It also helps they use known franchises like minecraft or angry birds =)

------
kristopolous
IBM had their own Basic, 4 of them really (collectively called IBM Basic) that
was a barrier for the clones[1] (eg, Compaq, Dell, etc) because they wouldn't
license it. (You probably used one of them, basica if you used the classic PC)

Microsoft made GW basic and smited IBM by putting it on the clones Except for
the IBM machines. They also intentionally made it slightly incompatible with
IBM's basic.

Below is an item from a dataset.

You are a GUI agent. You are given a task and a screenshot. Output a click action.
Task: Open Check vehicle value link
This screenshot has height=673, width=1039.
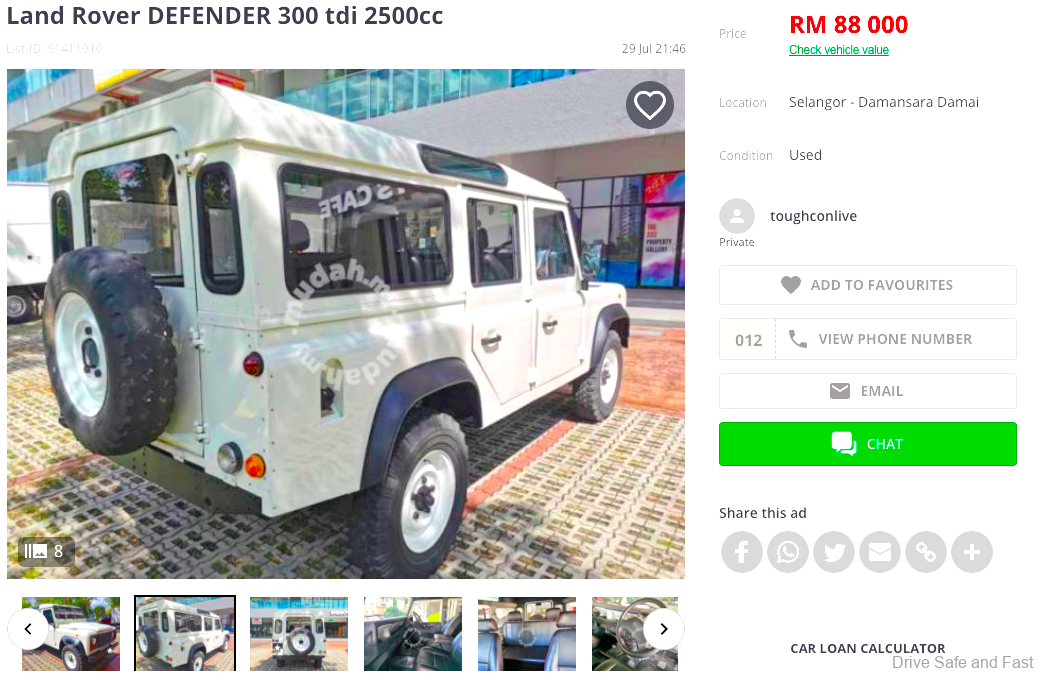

Then they held the GW basic source hostage so IBM couldn't
resolve the inconsistencies, couldn't backwards engineer it because of the
licensing, and thus put them at a losing negotiating position since Microsoft
now called the shots because they controlled the software. (I wonder if this
slight is in the comments, let me go look, that'd be great[2])

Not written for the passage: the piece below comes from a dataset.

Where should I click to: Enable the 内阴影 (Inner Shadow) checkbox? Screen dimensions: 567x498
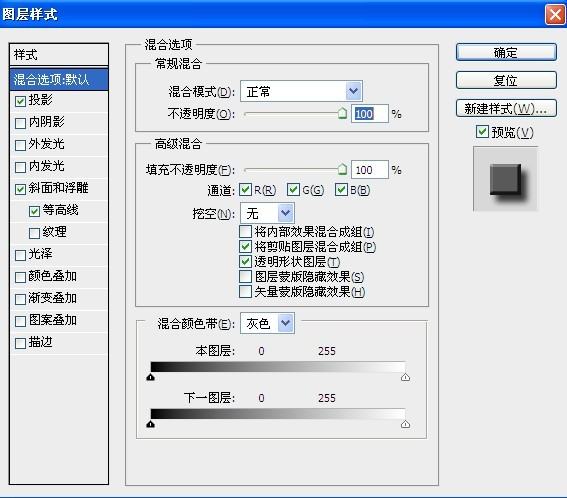coord(21,123)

Microsoft also held the DOS source code hostage and it was a huge stickling
point in the OS/2 and Windows work and was a significant reason Microsoft was
able to steal the show from IBM. IBM even sent over a bunch of engineers to
get DOS 2 to work because DOS 1.1 was a complete mess. But they didn't have
the rights to walk out the building with the source they wrote due to a
contract oversight.

Bill Gates was a true software Napoleon, it's really quite something.

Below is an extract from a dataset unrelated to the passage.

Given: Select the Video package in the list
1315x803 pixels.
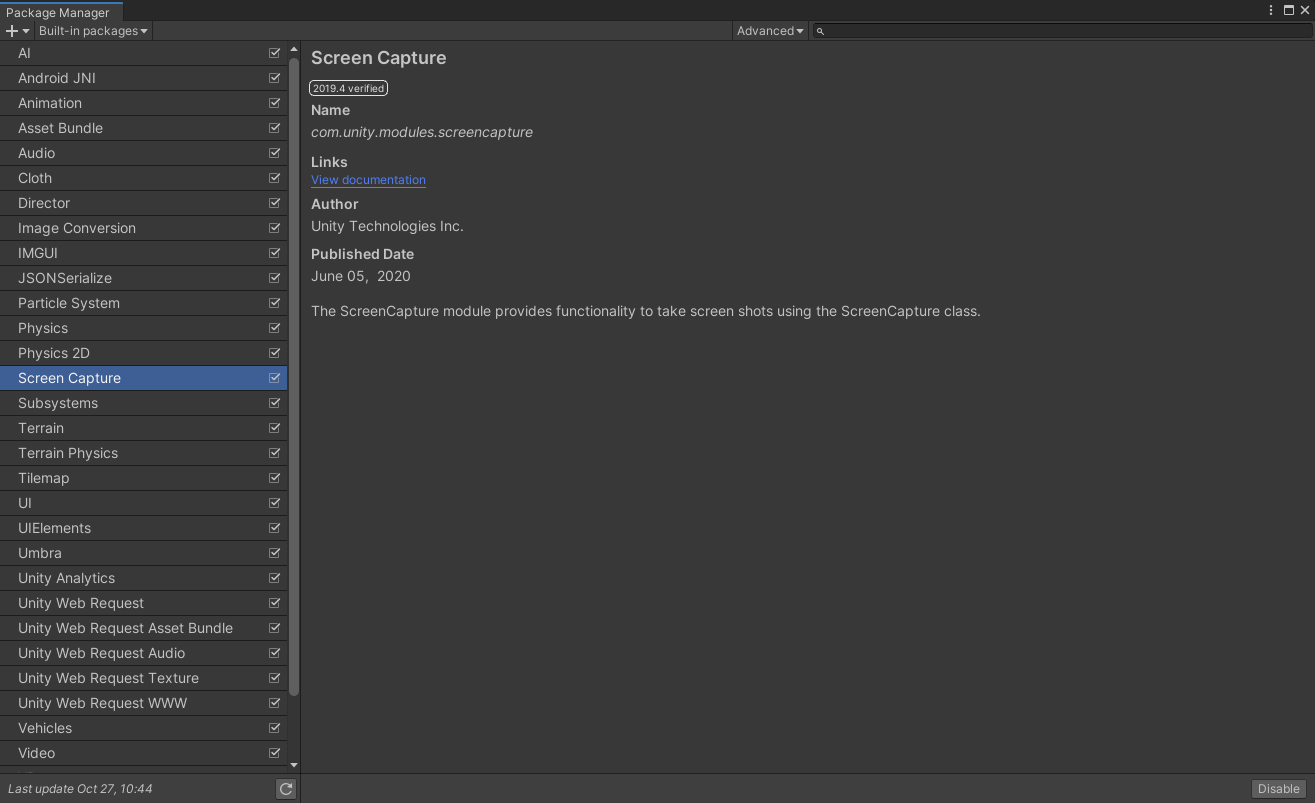Looking at the screenshot, I should point(120,752).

Now they're releasing all of it. It's a strange coincidence to pick the three
they burned IBM with 35 years ago...

Maybe they're trying to shake off the old days, maybe they're putting a final
stick in IBMs eye, maybe it's genuinely unrelated, who knows.

Smacking around IBM is my preferred reading because the idea of doing one
final power play, against IBM for God sakes, 25 years after it became
unarguably 100% meaningless with the release of Windows 95, I personally find
hilarious.

\---

[1] The only source code left in the timeline we don't have is Phoenix, who
cleanroom cloned IBM's BIOS in 1983 (using a Chinese Wall) which allowed the
clones to really take off. But they've been pieced off and sold as a
fleamarket to HPE, Absolute, and Marlin, so who knows when we'll see that
source.

[2] I'm going to make the bold claim (after 10 minutes of poking) and say
either they removed the incriminating things or the claimed intentionality of
the incompatibility is now provably just a rumor (as in they lucked into it
through implementing an imperfect clone)

There's evidence for both I guess. For instance, GIOCOM.ASM has a reference:

COMPAQ=0 ;Include IBM 1.0/1.1 Bugs for compatibility

But this isn't cited anywhere else. It's just hanging. They have a bunch of
other vendor specific things like ZENITH, TSHIBA, they all have logic, this
one is absent any logic, it's just an orphan. Shrug...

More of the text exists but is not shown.